Fox Searchlight Pictures/Warner Bros.
Directed by Danny Boyle
Produced by Christian Colson
Screenplay by Simon Beaufoy
Based on the novel “Q&A” by Vikas Swarup
Danny Boyle is a director whose work I’ve been following with a great deal of interest. Where a lot of today’s directors find themselves a comfortably commercial niche and stake out their territory in a particular genre, Danny Boyle seems determined to go the opposite route and not let himself get locked into doing just one type of film. He’s done the crime thriller: “Shallow Grave” horror: “28 Days Later” romantic comedy: “A Life Less Ordinary” science fiction: “Sunshine” and gritty urban drama: “Trainspotting”. Even this diversity of film genres didn’t lead anybody to suspect that he had a movie like SLUMDOG MILLIONAIRE in him. But then again, maybe only a director who won’t allow himself to rest comfortably in one genre could direct a movie like this.
A lot of people have been asking me recently have I seen SLUMDOG MILLIONAIRE and if so, did I think it lives up to all the hype, all the critical praise and box office success it’s enjoying. Well, I finally have seen SLUMDOG MILLIONAIRE and I can see why it has been getting all the praise imaginable. But before I go into that, let me give you an overview of the story:
A young man named Jamal Malik (Dev Patel/played in flashbacks by Ayush Mahesh and Tanay Chheda) is cleaning up as a contestant on the Indian version of “Who Wants To Be A Millionaire” In fact, he’s one question away from winning 20 million rupees which is unheard of as nobody’s ever even come close to winning that much. The show’s host (Anil Kapoor) brings the police in, claiming that Jamal must be cheating since nobody’s that lucky or that smart. In flashbacks to Jamal’s youth as a street urchin in the ghettos of India’s cities along with his brother Salim (Madur Mittal/played in flashbacks by Azharuddin Mohammed Ismail and Ashutosh Lobo Gajiwala) we get clues as to how Jamal is able to answer all of the questions so accurately. We also see how Jamal and Salim survive their childhood. Orphaned and homeless due to a savagely vicious Muslim/Hindu riot they learn how to become expert hustlers, thieves and con artists. Salim takes to the life just a little too well, growing up to become a ruthless thug. Jamal devotes his life to finding his one true love Latika (Frieda Pinto/played in flashbacks by Rubina Ali and Tanvi Ganesh Lonkar) who along with Jamal and Salim grew up on the streets. It’s this quest for Latika that lands Jamal in the hot seat on “Who Wants To Be A Millionaire” in a way I wouldn’t dare dream of revealing to those of you who haven’t seen the movie yet. But this quest also brings Jamal into conflict with Salim who has become the chief enforcer of Mumbai’s crimelord.
Does SLUMDOG MILLIONAIRE deserve the critical acclaim as well as the ten Academy Award nominations?

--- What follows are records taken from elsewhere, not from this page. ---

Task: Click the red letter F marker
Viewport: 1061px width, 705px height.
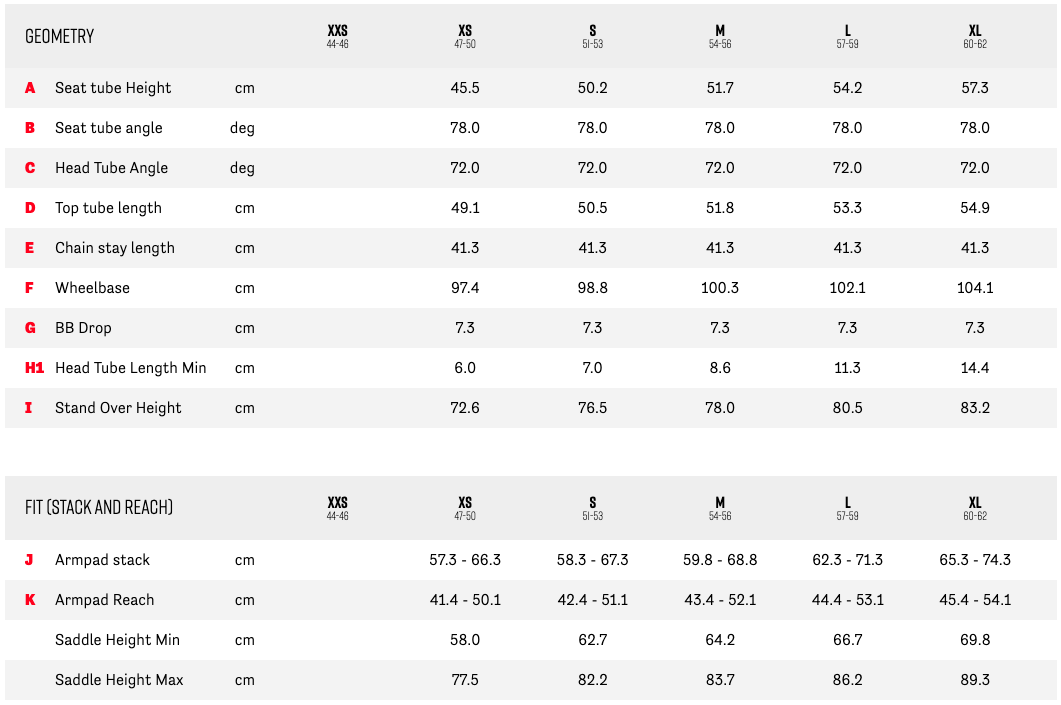Action: pos(30,288)
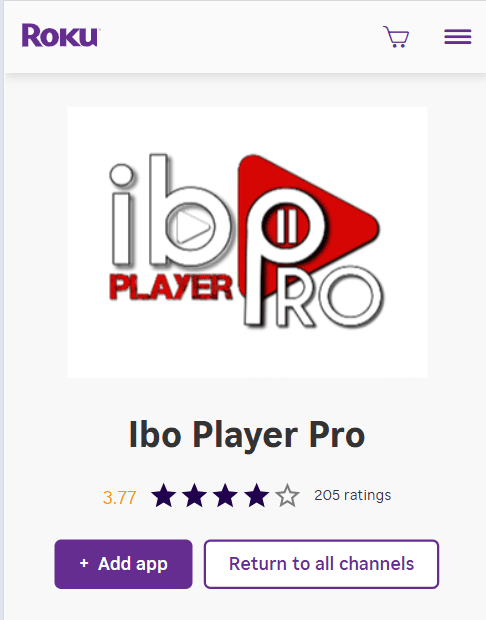486x620 pixels.
Task: Select the fourth filled rating star
Action: point(256,495)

After seeing this movie for myself I can understand why. I watch a lot of movies. More than is probably good for me and as a result there really isn’t much that surprises me nowadays. Fifteen minutes into 70% of the movies I watch I can tell you how it’s going to end. But like “The Curious Case of Benjamin Button” SLUMDOG MILLIONAIRE’s story is refreshingly intricate and structured in such a way that there is absolutely no way for anybody to guess how the story is going to end. And that’s exciting for me. And as the movie’s box office bears out, I’m not alone. People are tired of seeing the same old stories told in the same old tired ways and you certainly don’t get anything old and tired with SLUMDOG MILLIONAIRE.

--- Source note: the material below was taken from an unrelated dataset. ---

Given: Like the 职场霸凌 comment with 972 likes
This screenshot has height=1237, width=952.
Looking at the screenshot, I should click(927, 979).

SLUMDOG MILLIONAIRE does what I want a movie to do to me: take me to places I’ve never seen before on a journey with interesting, fascinating people who are involved in a compelling and exciting story. It also helps the movie a lot that these are fresh, new faces on the screen I’ve never seen before. So I was able to sit back, relax and enjoy watching the story unfold instead of wondering if CGI was used to smooth out the wrinkles on Jennifer Aniston’s cheeks. SLUMDOG MILLIONAIRE is a wonderful addition to Danny Boyle’s diverse body of work and he directs it with a lot of energy, style and downright exhilaration. I strongly urge you to go see SLUMDOG MILLIONAIRE if you haven’t already. And if you have, go back to see it again and take somebody who hasn’t seen it with you. They’ll thank you for it.
Rated R: For language, violence and disturbing images
And for those of you sensitive to seeing violence done to children be advised that there’s two or three scenes you may not want to see.